**DOCUMENT TEXT:**
Real estate professionals and homeowners in New York City are abuzz over the 11.5% increase in DEP water and sewage rates officially confirmed on May 14, 2007 and scheduled to go into effect on July 1, 2007. The increase – NYC’s highest since the whopping 18.4% hike of 1992 – applies to both metered and frontage-based charges. With Mayor Bloomberg’s full support, additional 11.5% DEP rate hikes are also planned for 2008 and 2009.

At this cadence the compounded three-year increase will be a stratospheric 38%, an upward trajectory that dwarfs the 800% rise in DEP rates since 1980; in fact, annual rate hikes of 11.5% over another 27-year stretch would result in a compounded rate increase north of 2100%!

Given the serious water and sewage challenges currently facing the City, there’s little reason to expect the upward spiral to stop anytime soon. NYC real estate operators and homeowners would do well to ask themselves a few questions:

  • How does the City justify these rate increases?
  • Is my DEP rate plan the most appropriate and economical for my property?
  • What can I do to conserve water and ensure against DEP overcharges?

The NYC Water Board’s most recent public information report states that the city’s water system operations and maintenance costs will increase by $105 million over the upcoming fiscal year (2008). This increase budgets $72 million in “non-discretionary” spending that includes $58 million for employee wage and benefit increases and $14 million for wastewater treatment cost increases. The remaining $33 million is earmarked for DEP initiatives called “discretionary,” for which the city has specified no precise cash allocations.

Strangely, some of the discretionary increases (“filtration avoidance determination,” maintenance contracts and revenue enhancement programs) already have sizeable budget allocations within the DEP’s New Current Capital Program (“NCCP”). With Mayor Bloomberg’s support, the NCCP foresees new DEP spending of $23.3 billion over the eleven years from current fiscal 2007 through fiscal 2017.

**PROVIDED MATERIAL:**
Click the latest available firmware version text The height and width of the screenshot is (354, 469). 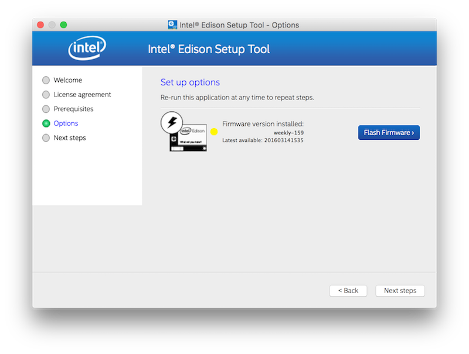click(263, 140)
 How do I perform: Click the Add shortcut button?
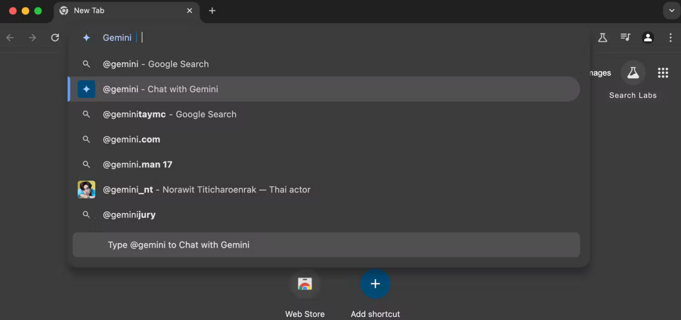click(375, 284)
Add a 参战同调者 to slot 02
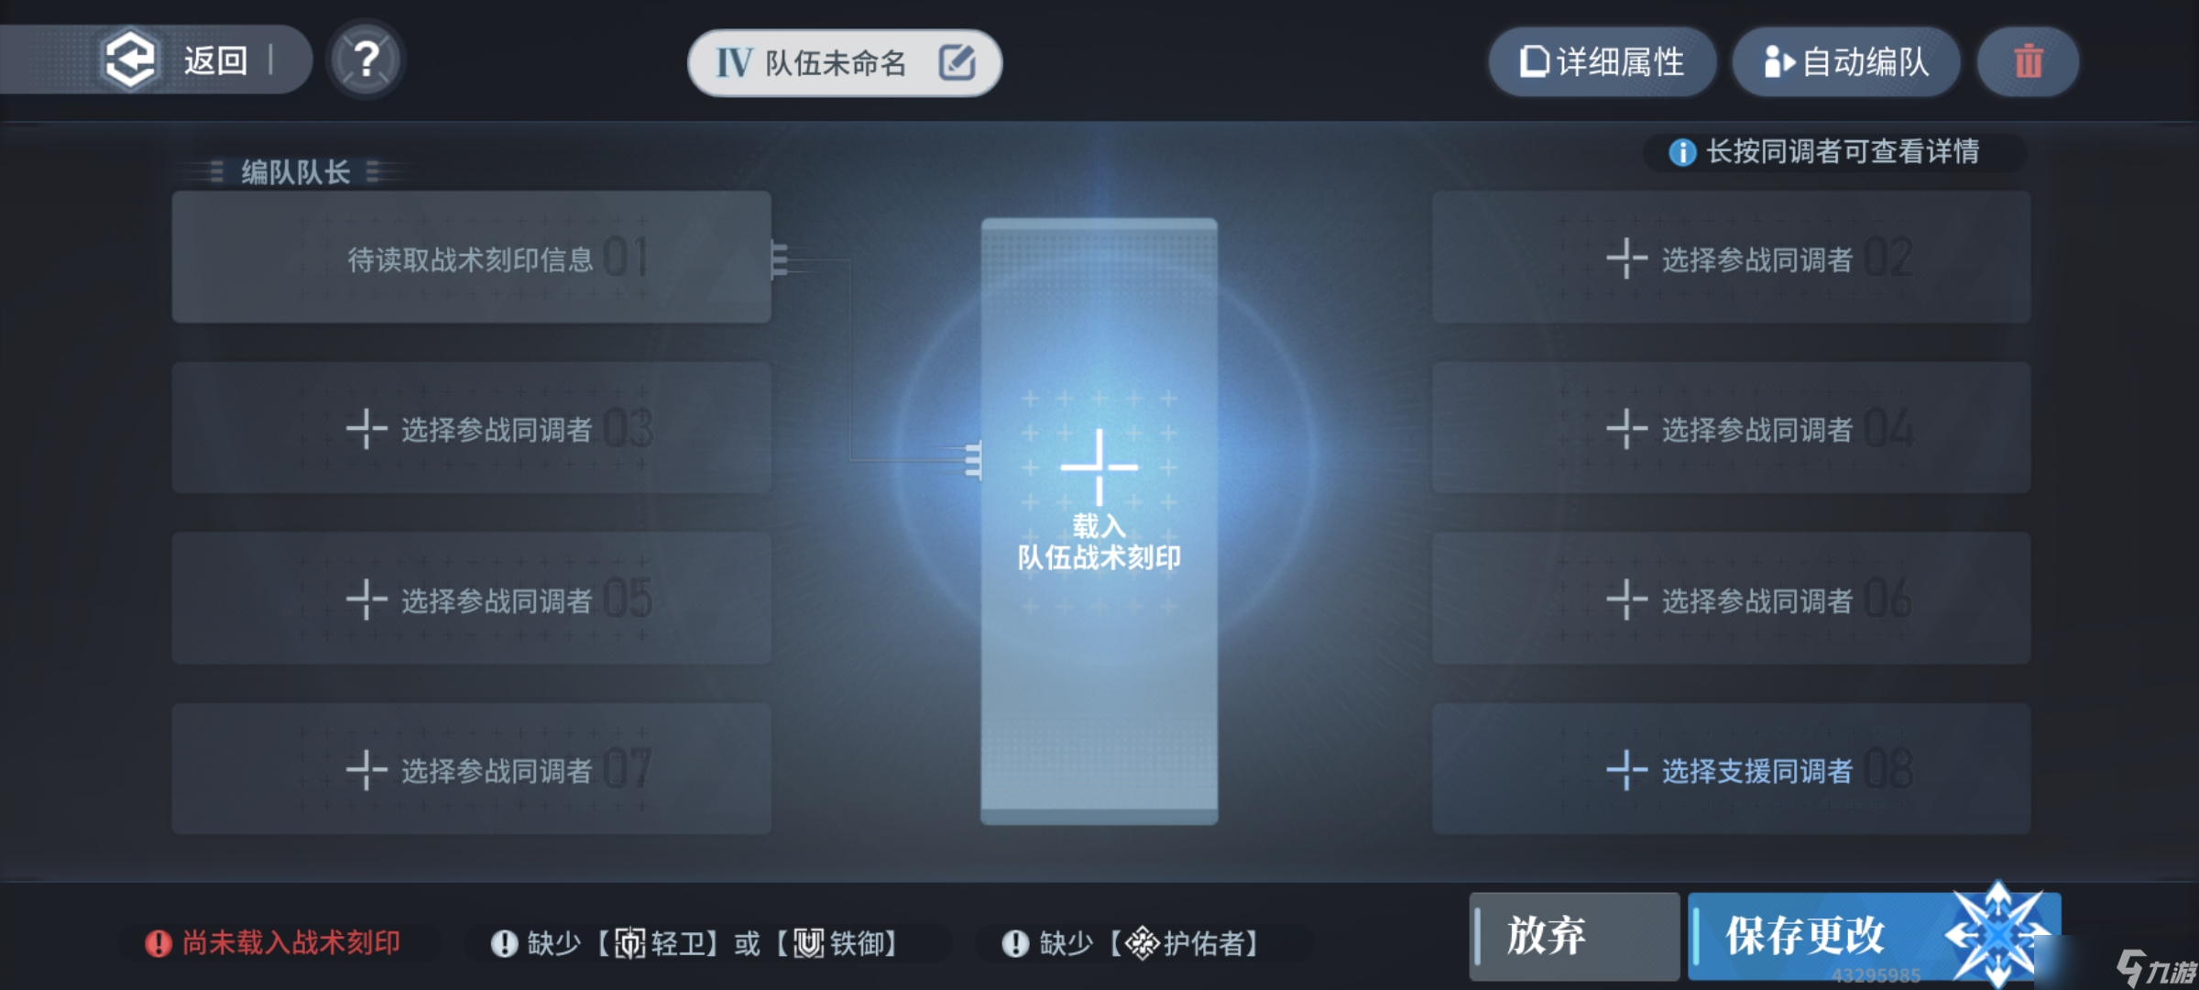 [1731, 257]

**WORK TO DO:**
**1.** Reproduce the passage on New York City water and sewer rates word for word, from "At this cadence" up to and including "these rate increases?".
**2.** Can you carry on the passage about New York City's water and sewer rate increases from its final sentence?

**SOLVED PROBLEMS:**
**1.**
At this cadence the compounded three-year increase will be a stratospheric 38%, an upward trajectory that dwarfs the 800% rise in DEP rates since 1980; in fact, annual rate hikes of 11.5% over another 27-year stretch would result in a compounded rate increase north of 2100%!

Given the serious water and sewage challenges currently facing the City, there’s little reason to expect the upward spiral to stop anytime soon. NYC real estate operators and homeowners would do well to ask themselves a few questions:

  • How does the City justify these rate increases?

**2.**
The Water Board’s report explains that $23.3 billion is needed to “ensure delivery of high quality drinking water throughout the city” and treat sewage to “ensure the quality of New York City’s harbor waters.” Of the $23.3 billion, about $12.3 billion is earmarked for projects specified in the report. That leaves over $10 billion of the NCCP funds unallocated or deemed unfit for public disclosure. Hopefully the mayor will soon deem that New Yorkers have the right to know what will be done with that $10 billion.

Of the $12.3 billion in specific projects described in the Water Board’s report, the following projects, which are not necessarily the most expensive ones, seem most likely to raise eyebrows:

  • $3.0 billion to protect upstate NYC watersheds, including $600 million to buy land surrounding watershed property, in return for a 10-year moratorium on federal requirements to construct new filtration facilities (at an undisclosed cost). This begs the question of why “filtration avoidance determination” should get any of next year’s $33 million in new DEP discretionary financing.
  • $772 million for a Dependability/Alternative Sources Program (“DASP”) targeting maintenance and repair of the Catskill and Delaware water tunnels which transport 90% of DEP water to NYC from the upstate watershed. The Delaware water tunnel must be repaired soon because it’s leaking. It is hoped that $239 million in exploratory construction work and all the other DASP activities will enable specification of an adequate fix. If so, the tunnel, which delivers about 45% of DEP water to NYC, will be shut for repairs in accordance with a Master Plan of which a draft is due this year. It is a critical DASP goal to determine how the DEP will meet NYC needs with 45% of its current capacity offline. Though the $772 million will provide no tangible solution, it will hopefully provide a sound basis on which to implement one. Meanwhile, let’s hope the Catskill tunnel remains functional while the Delaware tunnel is shut down.

In addition to enlightening the public about the $10 billion in unallocated NCCP funds, Mayor Bloomberg should clarify another issue related to ongoing DEP rate hikes: The variable annual rent that NYC charges the DEP for use of its property. The rental amount is independent of real estate value fluctuations, but proportional to the value of the bonds issued each year by the NYC Water Board. As the DEP’s rent will go up 13.9% ($18.9 million) in fiscal 2008, the 11.5% rate hike will more than offset the added expense. It would still be good to clarify why NYC determines the DEP’s rent in such a strange way, and it’s also the public’s right to know how NYC intends to use the extra $18.9 million.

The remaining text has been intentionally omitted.